Then John of Brienne himself landed in Europe to ask in person for the help that was so long in coming. He brought with him his beautiful daughter, Yolande, and her presence inspired the Pope with new hopes. He now proposed that the Emperor Frederick should marry the maiden and go forth to the Holy War as the heir of John of Brienne. The marriage took place in 1225, more than eleven years after Frederick's vow as a Crusader had first been taken. Almost immediately the Emperor showed his real motive in the marriage by declaring that as John held his royal rights only through his wife, they passed on her death to her daughter, through whom they were now held by her husband, and the Emperor therefore at once proclaimed himself "King of Jerusalem."

Not even then, after the unavailing opposition of John had died away, did Frederick start upon the Crusade. In his beautiful Sicilian kingdom, surrounded by learned Jews, cultivated Saracens, Norman troubadours and Italian poets, he had become too easy-going, too tolerant of all forms of faith or of none, to have any real religious motive to stimulate his actions. He was, indeed, inclined to meet even the Sultan of Egypt himself on terms of the friendliest equality.

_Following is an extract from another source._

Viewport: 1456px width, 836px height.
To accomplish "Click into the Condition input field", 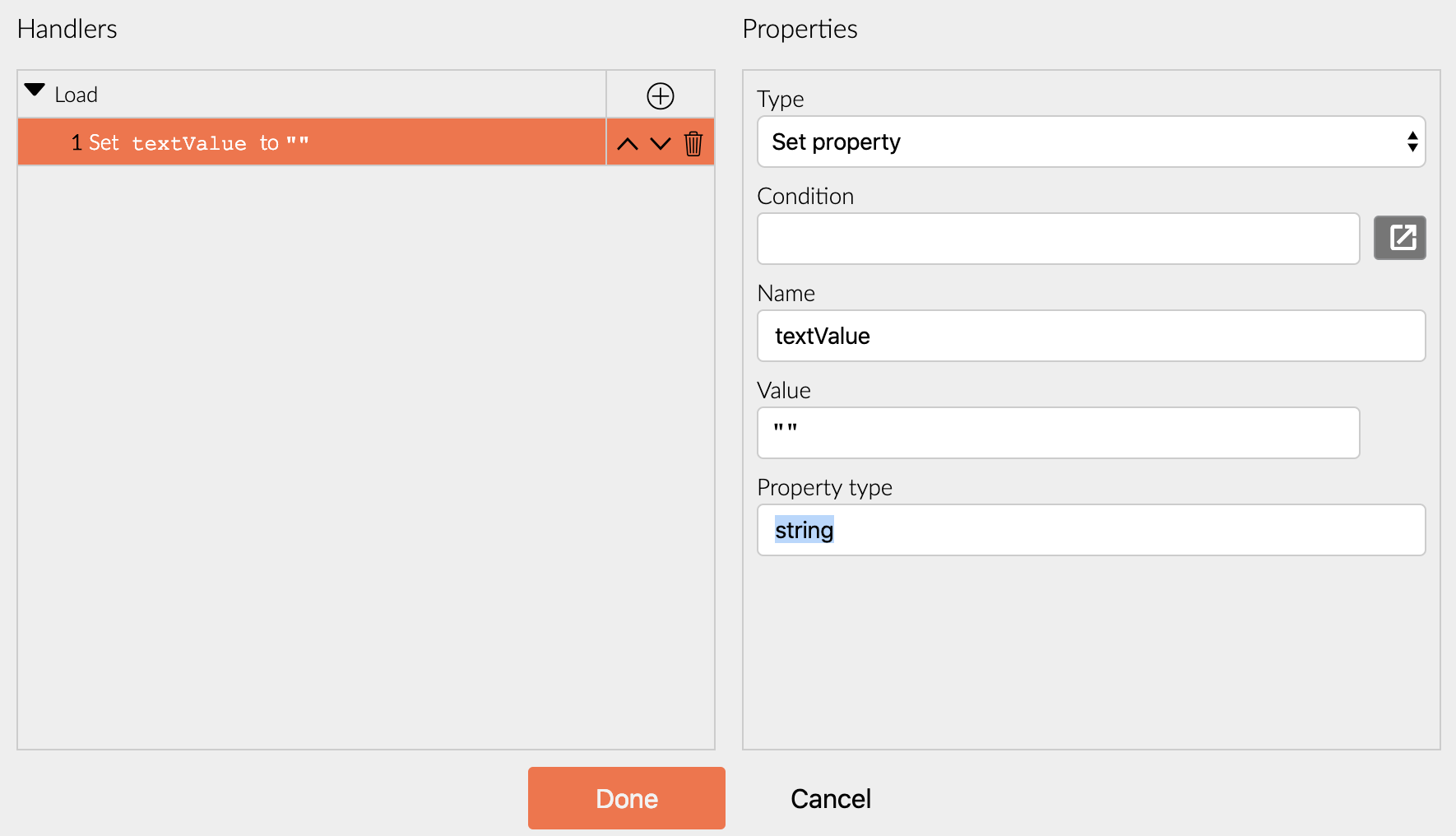I will (x=1058, y=239).
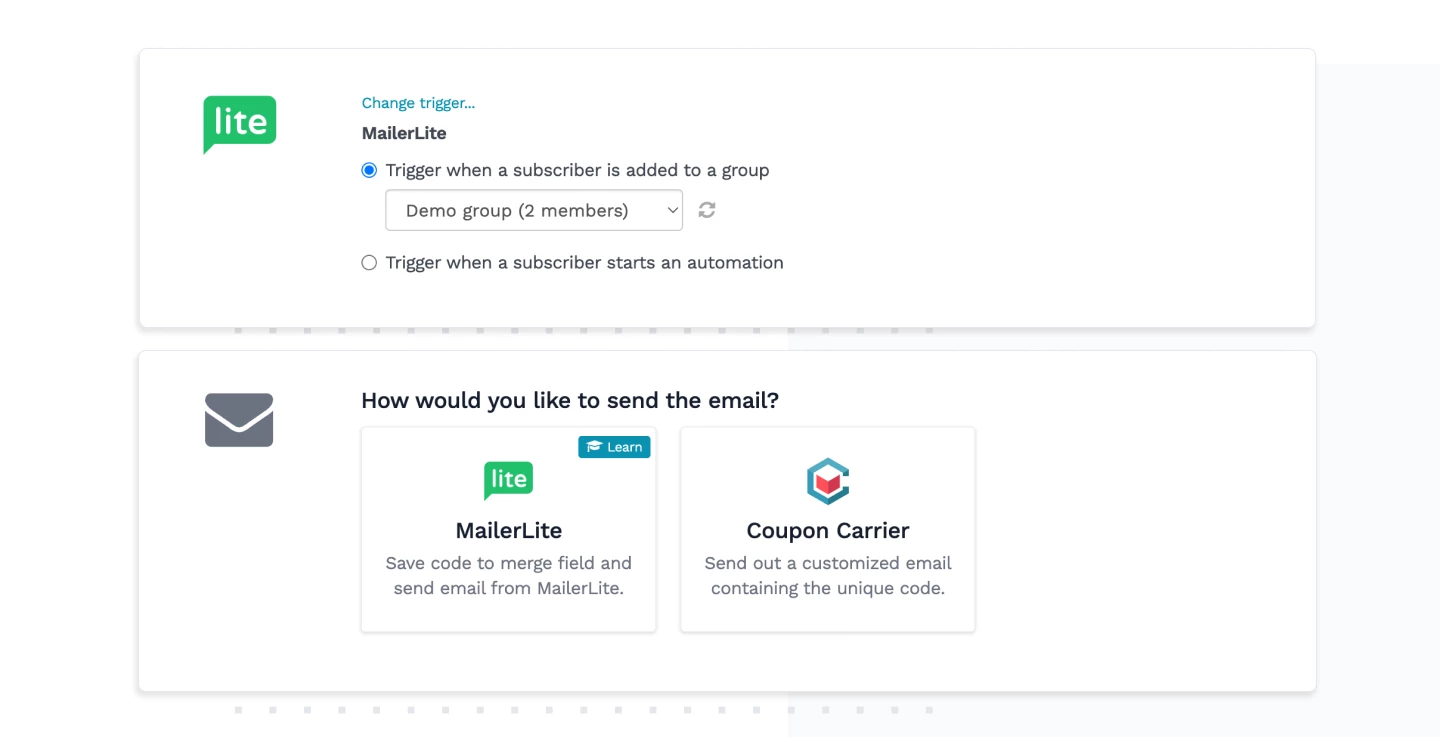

But Honorius had been succeeded as Pope by the proud and domineering Gregory IX., to whom this spirit of dallying was loathsome. An imperative letter summoning the Emperor to fulfil his broken vow seemed at first to have some real effect, and in the August of 1227 a large army assembled at Brindisi. There the men were seized by fever, and though Frederick actually set sail with the fleet, it was only to return after three days to the harbour of Otranto, while the host dispersed. The Pope was furious, and, paying no heed to the Emperor's plea of sickness, proceeded to excommunicate, "with bell, book and candle," one whom he said had been nursed, tended, and aided by the Church, only to cheat her with false hopes and trickery.

A pretty quarrel now arose. Frederick appealed to the sovereigns of Europe, declaring that his illness had been real and that "the Christian charity which should hold all things together is dried at its very source."

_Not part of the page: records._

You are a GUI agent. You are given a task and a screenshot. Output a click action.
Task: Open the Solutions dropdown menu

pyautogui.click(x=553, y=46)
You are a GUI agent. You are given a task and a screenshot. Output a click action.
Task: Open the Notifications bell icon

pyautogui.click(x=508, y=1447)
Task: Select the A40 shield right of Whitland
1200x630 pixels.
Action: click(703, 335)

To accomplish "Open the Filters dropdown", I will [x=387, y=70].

Meantime he treated the ban of excommunication with contempt.

The Pope replied, in the ensuing Holy Week, by putting every place where Frederick happened to visit under an interdict, and threatening to absolve his subjects from their allegiance if this were disregarded. The Emperor took no notice, but, as though to emphasise the injustice with which he had been treated, pushed on his preparations for the Crusade. Setting out to Brindisi, he was met by papal envoys who forbade him to leave Italy until he had done penance for his offences against the Church. His only answer was to send his own messengers to Rome demanding that the interdict be removed, and meantime he set sail for Acre.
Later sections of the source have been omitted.